In recent years, I’ve been one of a crowd of people thinking and pontificating about ‘adaptive management’. The debate has been rather dominated by academics and thinktankers, fond of hand-waving generalizations and rather better at taking down the bad stuff that suggesting what might replace it.

In those conversations, Graham Teskey has played the role of the stroppy practitioner, demanding more practical guides to how to ‘do development differently’, things that might help a harassed donor or programme manager (or him) get it right. He’s obviously got tired of waiting because he (with Lavinia Tyrrel) has written his own. And I think it is going to be really significant.

The paper, Implementing adaptive management: A front-line effort. Is there an emerging practice?, spends just 16 pages summarizing the main issues – what’s wrong with standard, aid practices such as the logframe; the principles behind Adaptive Management (or the overlapping approaches to Doing Development Differently, or Thinking and Working Politically or – for the really nerdy – Problem-Driven Iterative Adaptation – lots of common features, but see Heather Marquette’s great summary of the differences). They come up with a catchy new acronym – PILLAR: Politically Informed, Locally-Led and Adaptive Responses (wonder how many beers that took) – to summarize their recipe.

But then they get onto the important stuff – 15 ‘how to’ notes for development practitioners on everything from how to ‘screen’ potential recipients of donor grants to setting out practical guidelines on the 3 elements I developed with Angela Christie a few years ago (adaptive governance, programming and delivery, above) and a final note on how to measure all this. I’ll cover those tomorrow.
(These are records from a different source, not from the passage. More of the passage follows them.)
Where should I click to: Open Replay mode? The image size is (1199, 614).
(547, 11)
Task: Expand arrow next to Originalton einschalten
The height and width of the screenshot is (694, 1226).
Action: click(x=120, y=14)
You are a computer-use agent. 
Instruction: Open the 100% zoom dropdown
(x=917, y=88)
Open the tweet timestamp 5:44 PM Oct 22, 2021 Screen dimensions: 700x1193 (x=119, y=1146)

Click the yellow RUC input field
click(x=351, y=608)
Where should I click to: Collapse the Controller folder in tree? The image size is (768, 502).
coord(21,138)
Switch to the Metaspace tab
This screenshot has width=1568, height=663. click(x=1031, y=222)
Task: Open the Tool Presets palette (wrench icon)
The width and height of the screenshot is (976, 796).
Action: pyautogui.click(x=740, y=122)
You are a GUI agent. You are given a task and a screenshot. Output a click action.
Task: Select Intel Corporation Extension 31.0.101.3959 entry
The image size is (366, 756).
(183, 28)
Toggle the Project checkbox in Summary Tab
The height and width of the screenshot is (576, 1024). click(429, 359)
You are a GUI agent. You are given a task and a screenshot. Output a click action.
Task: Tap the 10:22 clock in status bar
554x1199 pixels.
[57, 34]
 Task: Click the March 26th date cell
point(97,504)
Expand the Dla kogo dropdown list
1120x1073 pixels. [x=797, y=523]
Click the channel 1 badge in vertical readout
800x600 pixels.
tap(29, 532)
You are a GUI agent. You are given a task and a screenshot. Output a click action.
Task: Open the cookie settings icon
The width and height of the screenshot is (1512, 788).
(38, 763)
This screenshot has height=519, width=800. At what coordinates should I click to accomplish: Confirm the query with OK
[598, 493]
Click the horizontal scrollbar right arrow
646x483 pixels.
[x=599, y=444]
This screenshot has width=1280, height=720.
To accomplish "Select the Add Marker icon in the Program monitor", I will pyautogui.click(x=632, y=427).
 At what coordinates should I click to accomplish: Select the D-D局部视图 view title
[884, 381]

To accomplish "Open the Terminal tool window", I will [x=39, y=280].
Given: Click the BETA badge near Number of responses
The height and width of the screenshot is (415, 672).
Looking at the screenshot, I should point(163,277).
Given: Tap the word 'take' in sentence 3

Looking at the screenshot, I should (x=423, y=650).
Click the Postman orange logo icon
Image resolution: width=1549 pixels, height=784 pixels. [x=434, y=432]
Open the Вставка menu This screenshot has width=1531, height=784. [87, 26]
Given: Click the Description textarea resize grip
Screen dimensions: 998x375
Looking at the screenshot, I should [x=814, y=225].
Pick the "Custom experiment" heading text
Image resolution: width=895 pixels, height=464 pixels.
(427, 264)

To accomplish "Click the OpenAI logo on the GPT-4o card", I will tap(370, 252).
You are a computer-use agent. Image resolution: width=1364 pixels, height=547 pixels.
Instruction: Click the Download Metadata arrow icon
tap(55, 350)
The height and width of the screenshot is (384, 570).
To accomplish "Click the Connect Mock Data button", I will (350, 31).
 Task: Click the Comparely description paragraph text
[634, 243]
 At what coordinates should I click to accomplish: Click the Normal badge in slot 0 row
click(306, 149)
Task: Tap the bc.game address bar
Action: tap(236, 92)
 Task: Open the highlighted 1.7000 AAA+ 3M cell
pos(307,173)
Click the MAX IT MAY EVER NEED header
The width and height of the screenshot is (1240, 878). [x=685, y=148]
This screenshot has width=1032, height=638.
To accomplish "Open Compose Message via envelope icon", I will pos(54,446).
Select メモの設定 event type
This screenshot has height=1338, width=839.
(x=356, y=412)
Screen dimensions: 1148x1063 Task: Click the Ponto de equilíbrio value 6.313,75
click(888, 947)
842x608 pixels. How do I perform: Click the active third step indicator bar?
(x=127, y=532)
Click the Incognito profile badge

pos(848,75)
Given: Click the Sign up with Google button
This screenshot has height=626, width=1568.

Some highlights from the initial paper (italics are mine):

‘The current state of play: Among the many principles that currently inform donor-funded development initiatives, three appear to stand out: first, that they should be politically informed; second that they should be locally led; and third, that they should be adaptive. The purpose of this paper is not to interrogate these principles or summarise different views expressed in the literature. Rather, it is to grapple with the question of how to operationalise them. It is written from the point of view of two practitioners who are operating at the ‘front-line’ and who are struck by the predominance of papers that explain the ‘what’ and the why’, but rarely the ‘how’.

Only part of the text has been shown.